------ Extrait de page ------

Chronique #76 : Escapade automnale

2526
À l'occasion du Thanksgiving canadien, nous sommes partis passer un week-end prolongé près du lac Huron, afin de profiter de ce fameux automne canadien dont la simple évocation a toujours suffi à me faire fantasmer...
Automne canadien

Samedi


10h : La route qui nous emmène au nord de la région de Toronto traverse d'immenses étendues multicolores, offrant un paysage saisissant correspondant parfaitement à l'idée que je me suis toujours faite de l'automne canadien. Alors que les kilomètres défilent, que les fermes abandonnées en bois gris se succèdent et que les feuillus aux teintes flamboyantes s'étendent à perte de vue, j'entrevois ce qu'immensité, solitude et magnificence sauvage peuvent vraiment signifier.
11h : Nous quittons la route goudronnée pour une piste crayeuse projetant des milliers de petits cailloux sur la carrosserie rutilante de notre voiture de location (oups...). Autour de nous, quelques petites maisons de bois, une poignée de voitures, puis plus rien.

------

### Liste des tâches
1/ Dans la chronique, quelles notions sont entrevues pendant que les kilomètres défilent ? Citez-les toutes.
2/ Relevez dans la chronique le passage compris entre "11h : Nous quittons" et "puis plus rien.", ces deux bornes incluses.

------ Données brutes ------

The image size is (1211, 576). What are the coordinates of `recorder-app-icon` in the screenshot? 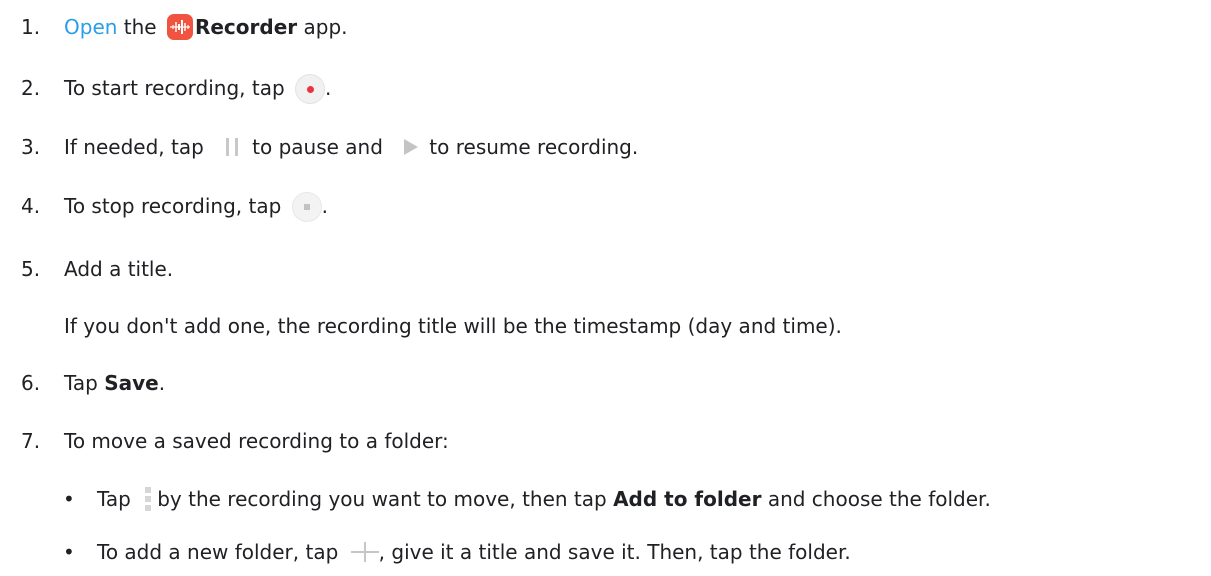 It's located at (180, 26).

------

### Corrigé tâche par tâche
1/
- immensité
- solitude
- magnificence sauvage

2/
11h : Nous quittons la route goudronnée pour une piste crayeuse projetant des milliers de petits cailloux sur la carrosserie rutilante de notre voiture de location (oups...). Autour de nous, quelques petites maisons de bois, une poignée de voitures, puis plus rien.